An extraordinary new recording from Chesky Records begins with a small jazz quartet led by Camille Thurman on saxophone and vocals, recorded using a single binaural microphone in front of a live audience in New York City. Complete with bits of crowd noise, the recording had me looking around the room for visitors. Using the new 1More Quad Driver In-Ear Headphones, and the excellent Astell & Kern AK Jr Digital Audio Player for high-resolution playback, the recording quality, musicality, and performance on this new title is a wonderfully seamless experience. A rival for the renowned “Jazz at the Pawnshop”, “Inside the Moment” is enthralling in its seamless combination of music, selections, composition, and audio quality. Coupled with Chesky’s Binaural recording technique it’s a tour de force of contemporary audio production.
One thing I learned early on was that titles that were audiophile favorites weren’t necessarily great titles apart from the audio quality. It’s wonderful of course when audio production is matched to great artists and performances. And I think we are in a golden age where that is happening more and more. I’d not heard of Camille Thurman until Jeff Lanier of Chesky Records sent me the title, both as a high-res download and an MQA encoded CD, the first that I’ve actually touched. So, I loaded up the title on the superb no-frills Astell & Kern AK Jr Digital Audio Player. At the same time, I unwrapped the beautifully packaged, designed, and executed new 1More Quad Driver In-Ear Headphones. So, sitting on my bed grading some essays, I found myself lost in the world of what seemed like a smoky jazz bar, albeit one with some of the best acoustics I’ve ever heard.
Chesky is on a roll, first with last year’s “Stripped” by Macy Gray, which deserved every accolade it received, and similarly “Inside the Moment” is an effervescent title, allowing Thurman the jazz vocalist, to showcase her pipes, as well as virtuoso saxophone licks, and as the inaugural release of their new Virtual Audio Series, the live production coupled with the binaural recording technique is a revelation. The soundstage is absolutely believable, the instruments are clear and concise, and the subtle natural (I assume) reverb feels natural, not digitally modeled. The result is a musical, believable recording and performance.
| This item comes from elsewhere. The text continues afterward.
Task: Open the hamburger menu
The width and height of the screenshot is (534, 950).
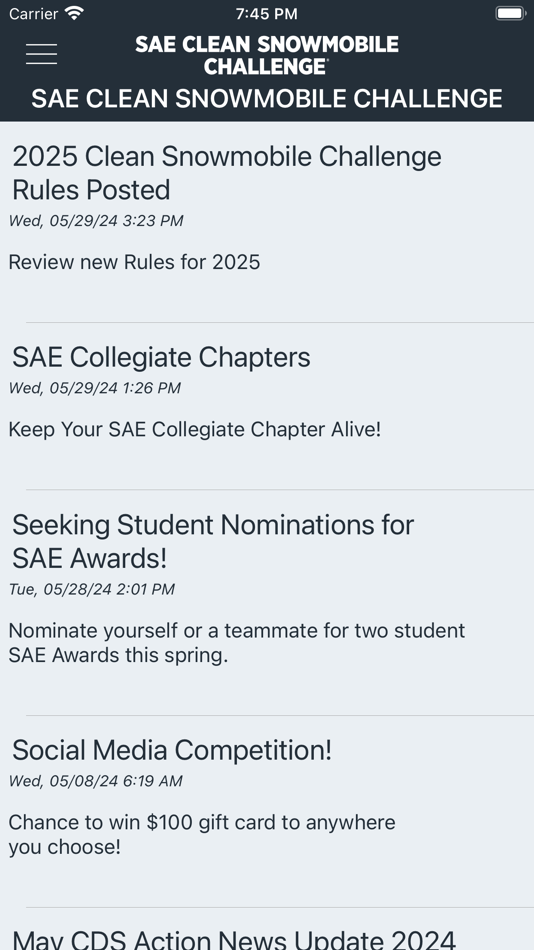Action: click(x=41, y=54)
Chesky’s notes mention Ella Fitzgerald, Sarah Vaughn, Nina Simone, and Billie Holiday. Considering that these are the Gods of Jazz vocals, it’s a gamble unless you are convinced the subject deserves the comparison, fortunately from the first notes to the last notes of this album, it feels like a classic in the making by a first rate emerging artist. Perhaps this is our generations Errol Garner’s “Concert by the Sea”, fortunately with higher fidelity that that title’s surreptitious recording.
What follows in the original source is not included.